- DIRECTIONS FOR THIS TASK: Give back the entries in full, exactly as they are written.
_____
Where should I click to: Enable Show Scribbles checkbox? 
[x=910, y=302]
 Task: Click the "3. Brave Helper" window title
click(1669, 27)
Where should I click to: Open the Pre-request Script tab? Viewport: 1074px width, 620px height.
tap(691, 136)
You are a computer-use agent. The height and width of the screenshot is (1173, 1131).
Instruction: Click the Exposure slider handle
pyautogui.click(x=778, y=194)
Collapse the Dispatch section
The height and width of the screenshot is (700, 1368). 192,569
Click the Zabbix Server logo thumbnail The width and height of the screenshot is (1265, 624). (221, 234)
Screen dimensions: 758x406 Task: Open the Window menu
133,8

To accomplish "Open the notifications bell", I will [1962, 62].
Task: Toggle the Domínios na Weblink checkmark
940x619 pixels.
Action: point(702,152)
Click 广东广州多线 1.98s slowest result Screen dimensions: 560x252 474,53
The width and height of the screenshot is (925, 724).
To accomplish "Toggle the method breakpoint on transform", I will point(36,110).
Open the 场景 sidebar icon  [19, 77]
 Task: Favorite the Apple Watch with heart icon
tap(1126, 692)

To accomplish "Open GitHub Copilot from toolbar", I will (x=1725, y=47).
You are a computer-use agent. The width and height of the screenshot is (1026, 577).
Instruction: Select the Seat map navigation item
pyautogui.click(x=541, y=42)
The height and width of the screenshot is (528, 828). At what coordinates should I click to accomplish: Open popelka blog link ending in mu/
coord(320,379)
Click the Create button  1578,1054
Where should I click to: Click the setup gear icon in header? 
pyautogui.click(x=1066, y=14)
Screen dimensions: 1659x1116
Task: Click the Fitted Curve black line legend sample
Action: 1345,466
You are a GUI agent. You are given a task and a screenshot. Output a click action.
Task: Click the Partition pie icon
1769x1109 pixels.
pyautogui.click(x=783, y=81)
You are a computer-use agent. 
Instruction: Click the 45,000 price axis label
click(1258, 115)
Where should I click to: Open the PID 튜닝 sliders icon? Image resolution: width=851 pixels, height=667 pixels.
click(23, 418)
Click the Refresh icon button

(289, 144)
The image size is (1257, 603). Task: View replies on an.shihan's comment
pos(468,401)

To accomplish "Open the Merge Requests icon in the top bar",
_____
- WRITTEN RESPONSE:
Where should I click to: Enable Show Scribbles checkbox? 
[x=910, y=302]
 Task: Click the "3. Brave Helper" window title
click(1669, 27)
Where should I click to: Open the Pre-request Script tab? Viewport: 1074px width, 620px height.
tap(691, 136)
You are a computer-use agent. The height and width of the screenshot is (1173, 1131).
Instruction: Click the Exposure slider handle
pyautogui.click(x=778, y=194)
Collapse the Dispatch section
The height and width of the screenshot is (700, 1368). 192,569
Click the Zabbix Server logo thumbnail The width and height of the screenshot is (1265, 624). (221, 234)
Screen dimensions: 758x406 Task: Open the Window menu
133,8

To accomplish "Open the notifications bell", I will [1962, 62].
Task: Toggle the Domínios na Weblink checkmark
940x619 pixels.
Action: point(702,152)
Click 广东广州多线 1.98s slowest result Screen dimensions: 560x252 474,53
The width and height of the screenshot is (925, 724).
To accomplish "Toggle the method breakpoint on transform", I will point(36,110).
Open the 场景 sidebar icon  [19, 77]
 Task: Favorite the Apple Watch with heart icon
tap(1126, 692)

To accomplish "Open GitHub Copilot from toolbar", I will (x=1725, y=47).
You are a computer-use agent. The width and height of the screenshot is (1026, 577).
Instruction: Select the Seat map navigation item
pyautogui.click(x=541, y=42)
The height and width of the screenshot is (528, 828). At what coordinates should I click to accomplish: Open popelka blog link ending in mu/
coord(320,379)
Click the Create button  1578,1054
Where should I click to: Click the setup gear icon in header? 
pyautogui.click(x=1066, y=14)
Screen dimensions: 1659x1116
Task: Click the Fitted Curve black line legend sample
Action: 1345,466
You are a GUI agent. You are given a task and a screenshot. Output a click action.
Task: Click the Partition pie icon
1769x1109 pixels.
pyautogui.click(x=783, y=81)
You are a computer-use agent. 
Instruction: Click the 45,000 price axis label
click(1258, 115)
Where should I click to: Open the PID 튜닝 sliders icon? Image resolution: width=851 pixels, height=667 pixels.
click(23, 418)
Click the Refresh icon button

(289, 144)
The image size is (1257, 603). Task: View replies on an.shihan's comment
pos(468,401)

To accomplish "Open the Merge Requests icon in the top bar",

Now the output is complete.